Dass man bei dem Benutzen elektronischer Medien grundsätzlich eine Spur der Nachverfolgbarkeit im Internet hinterlässt, ist hinreichend bekannt. Seien es die berühmten Cookies, anhand derer im besten Fall ein Browser den Internetbenutzer genau auf dem gewünschten Weg entlang leitet. Oder im lästigen Fall mit haufenweise Werbung zuspamt. Seit vergangenem Jahr nutze ich Office365 und bekomme regelmäßig eine „Analyse“ zugeschickt, in der detailliert mein Nutzungsverhalten protokolliert wird. Vor kurzem habe ich bei der Nutzung des Intranets eines meiner Kunden zweimal das Passwort falsch eingegeben und bekam prompt von einem Mitarbeiter aus der zentralen IT in London die Rückfrage, ob bei mir alles in Ordnung sei.
In der WhatsApp-Gruppe eines Vereins, in dem ich Mitglied bin, ging letztens der Kettenbrief um, indem auf die angeblich klammheimlichen Umstellungen seitens WhatsApp in Verbindung mit den AGB-Änderungen zugunsten von Facebook hingewiesen wurde.
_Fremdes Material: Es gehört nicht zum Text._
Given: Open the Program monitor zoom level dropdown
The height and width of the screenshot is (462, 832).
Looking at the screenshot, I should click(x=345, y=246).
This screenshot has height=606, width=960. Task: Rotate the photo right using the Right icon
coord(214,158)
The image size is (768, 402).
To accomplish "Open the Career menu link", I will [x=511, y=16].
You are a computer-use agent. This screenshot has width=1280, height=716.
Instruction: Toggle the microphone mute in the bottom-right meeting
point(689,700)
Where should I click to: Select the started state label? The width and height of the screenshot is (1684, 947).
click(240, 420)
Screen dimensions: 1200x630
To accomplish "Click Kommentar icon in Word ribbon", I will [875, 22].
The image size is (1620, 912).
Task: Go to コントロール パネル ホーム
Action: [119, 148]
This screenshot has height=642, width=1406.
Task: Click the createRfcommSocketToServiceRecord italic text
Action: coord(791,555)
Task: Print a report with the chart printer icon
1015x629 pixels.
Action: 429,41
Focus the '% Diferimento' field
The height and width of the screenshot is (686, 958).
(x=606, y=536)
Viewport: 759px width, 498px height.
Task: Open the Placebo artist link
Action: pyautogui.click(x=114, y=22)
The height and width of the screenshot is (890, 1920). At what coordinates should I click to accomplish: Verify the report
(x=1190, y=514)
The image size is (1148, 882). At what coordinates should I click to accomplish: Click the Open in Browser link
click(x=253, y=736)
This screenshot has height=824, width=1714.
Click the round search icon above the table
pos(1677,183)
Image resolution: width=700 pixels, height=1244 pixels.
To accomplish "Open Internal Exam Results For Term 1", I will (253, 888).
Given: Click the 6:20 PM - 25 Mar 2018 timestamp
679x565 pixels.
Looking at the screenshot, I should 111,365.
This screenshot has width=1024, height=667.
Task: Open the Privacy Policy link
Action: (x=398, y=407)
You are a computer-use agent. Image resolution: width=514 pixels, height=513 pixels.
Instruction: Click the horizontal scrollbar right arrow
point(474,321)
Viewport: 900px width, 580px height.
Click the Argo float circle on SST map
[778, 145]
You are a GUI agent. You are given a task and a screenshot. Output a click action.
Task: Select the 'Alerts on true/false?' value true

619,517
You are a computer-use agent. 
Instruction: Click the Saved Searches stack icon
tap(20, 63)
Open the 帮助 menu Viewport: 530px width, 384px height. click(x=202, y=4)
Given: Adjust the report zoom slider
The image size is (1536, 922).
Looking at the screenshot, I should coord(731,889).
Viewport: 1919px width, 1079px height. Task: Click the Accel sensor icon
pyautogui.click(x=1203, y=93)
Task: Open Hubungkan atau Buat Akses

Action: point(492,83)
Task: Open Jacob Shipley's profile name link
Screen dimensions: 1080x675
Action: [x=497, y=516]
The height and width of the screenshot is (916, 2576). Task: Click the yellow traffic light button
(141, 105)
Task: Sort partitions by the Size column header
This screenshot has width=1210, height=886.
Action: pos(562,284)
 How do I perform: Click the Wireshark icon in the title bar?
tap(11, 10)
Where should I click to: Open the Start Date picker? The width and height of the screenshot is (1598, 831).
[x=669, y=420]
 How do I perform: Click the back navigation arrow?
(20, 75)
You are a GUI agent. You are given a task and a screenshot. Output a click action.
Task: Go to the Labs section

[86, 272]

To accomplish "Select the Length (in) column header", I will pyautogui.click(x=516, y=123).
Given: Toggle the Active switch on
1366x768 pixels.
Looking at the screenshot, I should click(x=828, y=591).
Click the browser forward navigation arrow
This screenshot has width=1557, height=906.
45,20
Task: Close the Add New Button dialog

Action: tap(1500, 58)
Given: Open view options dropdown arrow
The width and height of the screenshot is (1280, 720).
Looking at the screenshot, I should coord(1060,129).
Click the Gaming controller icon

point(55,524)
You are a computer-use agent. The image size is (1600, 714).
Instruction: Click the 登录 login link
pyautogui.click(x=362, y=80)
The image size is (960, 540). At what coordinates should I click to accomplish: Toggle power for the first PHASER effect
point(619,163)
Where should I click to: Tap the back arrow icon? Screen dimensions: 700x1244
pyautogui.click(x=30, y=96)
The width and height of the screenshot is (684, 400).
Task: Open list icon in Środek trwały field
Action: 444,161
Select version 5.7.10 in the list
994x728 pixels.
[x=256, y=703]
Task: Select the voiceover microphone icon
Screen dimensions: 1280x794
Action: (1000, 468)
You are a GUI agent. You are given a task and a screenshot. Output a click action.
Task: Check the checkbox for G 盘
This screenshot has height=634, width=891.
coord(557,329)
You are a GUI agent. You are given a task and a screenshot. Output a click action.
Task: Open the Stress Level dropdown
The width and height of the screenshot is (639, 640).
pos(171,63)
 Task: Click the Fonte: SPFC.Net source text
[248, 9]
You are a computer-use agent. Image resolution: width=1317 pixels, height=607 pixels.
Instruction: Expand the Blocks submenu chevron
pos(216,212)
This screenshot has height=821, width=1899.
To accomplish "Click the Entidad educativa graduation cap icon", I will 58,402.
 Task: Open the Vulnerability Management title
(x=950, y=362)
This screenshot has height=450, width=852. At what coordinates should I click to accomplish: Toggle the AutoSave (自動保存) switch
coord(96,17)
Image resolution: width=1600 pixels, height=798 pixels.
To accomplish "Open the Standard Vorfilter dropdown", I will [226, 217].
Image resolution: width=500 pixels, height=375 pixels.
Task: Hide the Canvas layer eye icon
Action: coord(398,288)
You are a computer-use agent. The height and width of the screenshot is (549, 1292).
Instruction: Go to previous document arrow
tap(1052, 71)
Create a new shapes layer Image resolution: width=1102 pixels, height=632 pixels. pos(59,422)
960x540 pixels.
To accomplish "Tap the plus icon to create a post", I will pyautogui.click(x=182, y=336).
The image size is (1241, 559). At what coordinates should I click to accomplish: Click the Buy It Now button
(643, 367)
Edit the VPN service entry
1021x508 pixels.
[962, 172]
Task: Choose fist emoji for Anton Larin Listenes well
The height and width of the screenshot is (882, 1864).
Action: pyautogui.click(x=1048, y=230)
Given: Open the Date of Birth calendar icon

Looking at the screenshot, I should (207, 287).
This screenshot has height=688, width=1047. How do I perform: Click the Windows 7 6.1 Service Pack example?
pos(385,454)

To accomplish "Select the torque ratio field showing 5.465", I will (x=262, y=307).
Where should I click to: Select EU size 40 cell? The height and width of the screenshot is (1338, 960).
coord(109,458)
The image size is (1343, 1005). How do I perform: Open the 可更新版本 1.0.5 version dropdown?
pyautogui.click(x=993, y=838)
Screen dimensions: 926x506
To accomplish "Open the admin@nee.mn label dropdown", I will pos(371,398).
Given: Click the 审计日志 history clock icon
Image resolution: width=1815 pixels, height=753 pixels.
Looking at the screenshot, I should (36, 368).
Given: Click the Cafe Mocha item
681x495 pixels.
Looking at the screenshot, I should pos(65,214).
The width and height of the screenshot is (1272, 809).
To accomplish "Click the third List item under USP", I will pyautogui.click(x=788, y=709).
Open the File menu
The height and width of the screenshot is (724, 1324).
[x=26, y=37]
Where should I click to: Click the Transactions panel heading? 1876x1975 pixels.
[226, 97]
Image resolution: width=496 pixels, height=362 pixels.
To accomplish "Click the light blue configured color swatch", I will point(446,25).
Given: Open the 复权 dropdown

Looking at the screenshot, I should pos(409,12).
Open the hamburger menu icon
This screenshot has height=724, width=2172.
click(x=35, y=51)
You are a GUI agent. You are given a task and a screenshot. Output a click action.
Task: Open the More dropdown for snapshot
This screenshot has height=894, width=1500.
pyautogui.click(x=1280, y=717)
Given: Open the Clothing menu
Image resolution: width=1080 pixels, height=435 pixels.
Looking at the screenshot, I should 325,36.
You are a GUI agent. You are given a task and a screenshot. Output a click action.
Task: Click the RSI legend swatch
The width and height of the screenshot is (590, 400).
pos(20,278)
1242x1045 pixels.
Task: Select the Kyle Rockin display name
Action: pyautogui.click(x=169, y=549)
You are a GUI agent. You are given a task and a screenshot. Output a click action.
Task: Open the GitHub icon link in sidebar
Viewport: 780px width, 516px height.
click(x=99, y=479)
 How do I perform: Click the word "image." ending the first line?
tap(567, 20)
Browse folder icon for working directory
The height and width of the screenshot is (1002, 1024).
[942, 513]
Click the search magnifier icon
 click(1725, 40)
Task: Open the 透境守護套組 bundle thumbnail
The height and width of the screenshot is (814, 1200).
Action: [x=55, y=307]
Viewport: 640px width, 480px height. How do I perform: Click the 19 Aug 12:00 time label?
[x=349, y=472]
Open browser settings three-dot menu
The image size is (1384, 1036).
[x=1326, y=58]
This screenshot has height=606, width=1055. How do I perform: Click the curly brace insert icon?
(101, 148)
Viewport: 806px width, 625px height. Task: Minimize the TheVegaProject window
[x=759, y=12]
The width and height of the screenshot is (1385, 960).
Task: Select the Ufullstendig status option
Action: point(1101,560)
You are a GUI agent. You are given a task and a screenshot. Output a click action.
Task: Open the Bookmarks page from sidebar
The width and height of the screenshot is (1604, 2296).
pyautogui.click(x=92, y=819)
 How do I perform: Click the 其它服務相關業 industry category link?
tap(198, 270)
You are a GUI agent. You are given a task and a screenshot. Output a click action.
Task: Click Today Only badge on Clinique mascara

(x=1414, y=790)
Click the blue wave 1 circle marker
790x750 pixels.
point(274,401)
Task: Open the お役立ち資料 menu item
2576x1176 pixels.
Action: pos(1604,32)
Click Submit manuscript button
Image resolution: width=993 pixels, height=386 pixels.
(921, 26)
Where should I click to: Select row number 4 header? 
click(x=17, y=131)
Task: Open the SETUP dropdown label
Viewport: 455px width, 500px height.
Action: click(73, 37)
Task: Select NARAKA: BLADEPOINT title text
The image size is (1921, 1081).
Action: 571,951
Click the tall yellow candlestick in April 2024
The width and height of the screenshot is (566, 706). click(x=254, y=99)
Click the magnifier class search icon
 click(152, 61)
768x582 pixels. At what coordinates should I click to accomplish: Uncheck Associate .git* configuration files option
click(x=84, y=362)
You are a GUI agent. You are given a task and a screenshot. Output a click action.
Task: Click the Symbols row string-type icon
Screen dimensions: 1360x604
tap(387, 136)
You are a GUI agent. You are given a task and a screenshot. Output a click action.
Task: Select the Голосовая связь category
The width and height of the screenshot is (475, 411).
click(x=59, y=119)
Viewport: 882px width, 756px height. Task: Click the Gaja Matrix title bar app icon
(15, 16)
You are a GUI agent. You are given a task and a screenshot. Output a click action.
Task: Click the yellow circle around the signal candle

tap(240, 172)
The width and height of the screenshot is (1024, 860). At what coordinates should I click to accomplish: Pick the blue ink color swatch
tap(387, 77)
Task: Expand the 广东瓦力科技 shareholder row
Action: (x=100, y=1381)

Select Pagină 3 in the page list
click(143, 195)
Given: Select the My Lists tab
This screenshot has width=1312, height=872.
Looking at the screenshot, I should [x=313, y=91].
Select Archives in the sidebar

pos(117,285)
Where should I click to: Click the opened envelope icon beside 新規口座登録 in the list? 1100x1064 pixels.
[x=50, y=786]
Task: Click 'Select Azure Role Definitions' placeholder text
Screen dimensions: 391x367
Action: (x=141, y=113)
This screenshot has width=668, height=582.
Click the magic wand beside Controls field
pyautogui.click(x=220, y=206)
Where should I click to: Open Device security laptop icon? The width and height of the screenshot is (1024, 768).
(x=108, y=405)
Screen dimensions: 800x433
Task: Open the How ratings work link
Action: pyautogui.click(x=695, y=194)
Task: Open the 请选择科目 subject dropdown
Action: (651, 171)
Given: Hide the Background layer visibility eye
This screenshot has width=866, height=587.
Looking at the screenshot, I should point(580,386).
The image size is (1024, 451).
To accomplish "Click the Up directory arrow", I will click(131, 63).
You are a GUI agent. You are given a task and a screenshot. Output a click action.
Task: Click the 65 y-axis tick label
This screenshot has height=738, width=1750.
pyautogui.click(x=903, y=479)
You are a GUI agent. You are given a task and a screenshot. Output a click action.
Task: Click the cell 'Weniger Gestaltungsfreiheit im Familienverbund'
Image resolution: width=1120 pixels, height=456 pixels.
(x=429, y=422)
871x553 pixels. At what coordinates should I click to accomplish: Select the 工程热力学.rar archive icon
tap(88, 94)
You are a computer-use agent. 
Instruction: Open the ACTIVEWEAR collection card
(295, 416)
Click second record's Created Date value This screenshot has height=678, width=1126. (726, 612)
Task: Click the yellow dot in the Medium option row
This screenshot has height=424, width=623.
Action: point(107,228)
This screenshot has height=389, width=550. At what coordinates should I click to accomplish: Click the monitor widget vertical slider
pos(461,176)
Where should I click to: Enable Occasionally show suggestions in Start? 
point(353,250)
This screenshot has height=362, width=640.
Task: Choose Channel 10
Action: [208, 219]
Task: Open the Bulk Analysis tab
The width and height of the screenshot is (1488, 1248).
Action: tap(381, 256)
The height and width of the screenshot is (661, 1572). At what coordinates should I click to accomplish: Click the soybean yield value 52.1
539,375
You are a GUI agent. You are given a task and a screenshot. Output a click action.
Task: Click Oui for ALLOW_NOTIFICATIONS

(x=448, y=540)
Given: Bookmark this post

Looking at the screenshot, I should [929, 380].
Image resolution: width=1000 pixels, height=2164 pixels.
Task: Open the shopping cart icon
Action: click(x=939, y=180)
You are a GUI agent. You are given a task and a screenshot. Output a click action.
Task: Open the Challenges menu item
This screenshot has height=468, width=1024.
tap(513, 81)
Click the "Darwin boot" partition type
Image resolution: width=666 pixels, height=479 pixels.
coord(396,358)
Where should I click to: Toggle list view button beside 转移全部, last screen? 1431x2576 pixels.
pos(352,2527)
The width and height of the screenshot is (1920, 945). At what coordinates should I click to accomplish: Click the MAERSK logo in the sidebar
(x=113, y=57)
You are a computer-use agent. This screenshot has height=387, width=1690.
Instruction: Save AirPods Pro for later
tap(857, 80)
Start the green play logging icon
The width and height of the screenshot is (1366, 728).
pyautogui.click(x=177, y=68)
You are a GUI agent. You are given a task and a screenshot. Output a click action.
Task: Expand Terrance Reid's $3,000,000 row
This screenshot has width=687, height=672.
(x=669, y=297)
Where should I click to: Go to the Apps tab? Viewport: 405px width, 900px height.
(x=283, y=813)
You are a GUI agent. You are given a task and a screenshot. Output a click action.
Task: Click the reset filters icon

In Europa stehen die Datenschutzbestimmungen einer Datenweitergabe noch im Wege, im Rest der Welt ist solch eine Werbenutzung schon vollkommen normal. Beim alternativen Messengerdienst Telegram ist es gemeinhin bekannt, dass die Server irgendwo in Russland laufen und die Inhalte von Gott weiß wem mit gelesen werden.
All das ist nichts Neues. All das ist einem Nutzer des Internets durchaus bekannt und bewusst, wenn er denn mit halbwegs offenen Augen und eingeschaltetem Hirn an die Technik herangeht. Und doch ist es etwas ganz anderes, im Hintergrund überwacht zu werden, ohne davon zu wissen.
Tja, jetzt weiß ich davon. Geht es mir hierdurch jetzt besser?
Zumindest weiß ich jetzt nach einiger Recherche, dass Senegal als Hochrisiko-Land für Spam, Phishing und Trojaner gilt. Tatsächlich eine Region der Welt, in der ich so etwas weniger erwartet hätte. Und damit einmal mehr ein Hinweis darauf, wie überarbeitungswürdig das allgemeingültige Weltbild ist, welches man sich im Geiste ausmalt.
Die bald scheidende Bundeskanzlerin erklärte einmal vor längerer Zeit, wir würden mit der Nutzung des Internets Neuland betreten. Eine Aussage, für die sie viel belächelt wurde. Heutzutage läuft die komplette Telekommunikation nicht mehr analog, sondern rein digital über das Internet ab. Vielleicht sollten daher selbst diejenigen, die glauben sich in der Materie halbwegs auszukennen, ein bisschen vorsichtiger mit dem Lächeln sein.